The Court of Arbitration for Sport (CAS) said on Wednesday that it is not legally competent to judge an appeal made by the Swiss anti-doping authorities about an investigation into possible banned drug use involving Jan Ullrich.
However, CAS also says a second appeal brought against Ullrich by the UCI involving exactly the same case is legal for them to judge, and that their verdict on its consequences for the 1997 Tour de France winner is expected within the next six weeks.
The first appeal came about after the Swiss anti-doping authorities - Antidoping Schweiz - opened up an investigation in 2009 concerning Ullrich and suspected doping. (Ullrich is German but raced with a Swiss licence during the very last part of his career, in late 2005, before effectively retiring in the summer of 2006.)
The investigation was then formally archived by the Swiss Olympic Disciplinary Committee in 2010. Anti-Doping Schweiz then appealed to CAS that it be re-opened, who have today declared themselves legally incompetent to judge it.
The reason why CAS are not able to judge it would appear to be a legal loophole. CAS pointed out in their statement that Anti-Doping Schweiz, which was created in 2008, did not exist at the time that Ullrich had a Swiss licence, in 2005. By the time Anti-Doping Schweiz did exist, Ullrich had already stopped racing.
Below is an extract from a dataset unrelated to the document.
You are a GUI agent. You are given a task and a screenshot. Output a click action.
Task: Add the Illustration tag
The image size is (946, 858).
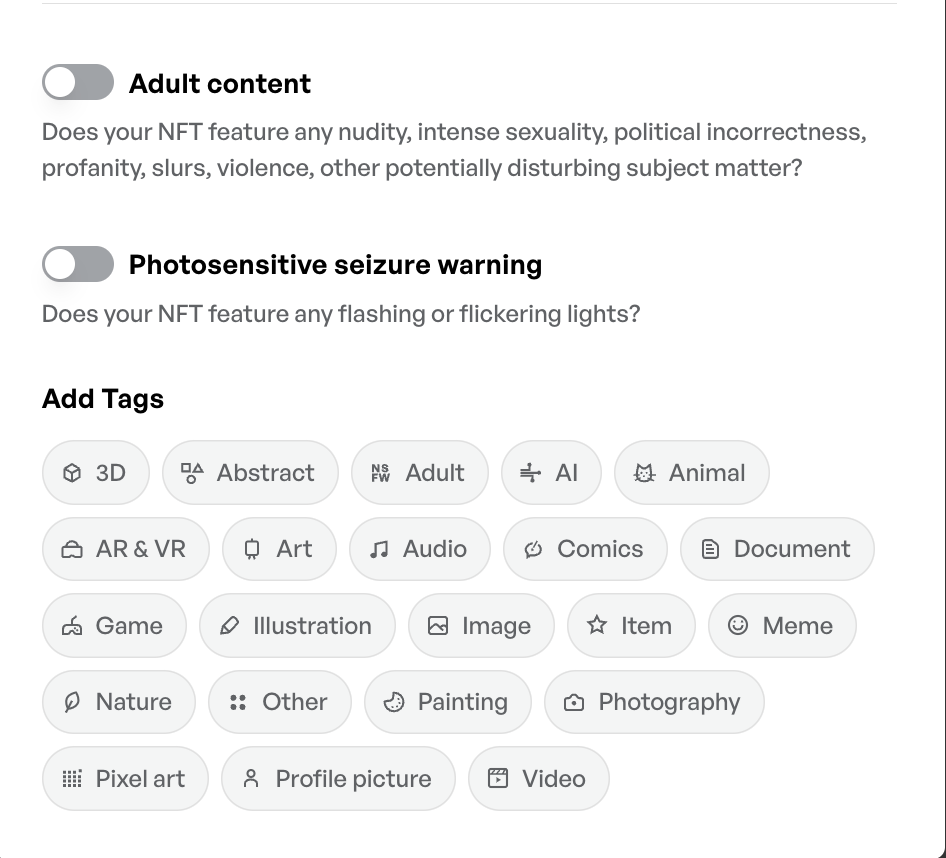pyautogui.click(x=297, y=626)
The verdict effectively means the appeal by Anti-Doping Schweiz over the investgiation will almost certainly end up being shunted into a legal siding and forgotten.
However, appeal number two, CAS say - in which the UCI also appealed against the Swiss Olympic Committee decision to close the file on Ullrich's possible doping past and asked for a verdict from CAS should they find him guilty of doping - is far from being a dead duck.
Instead, CAS have declared themselves legally competent to produce a verdict on it, and the verdict, will be published early in 2012. In other words, Ullrich is free of one appeal, but he is not out of the legal woods yet.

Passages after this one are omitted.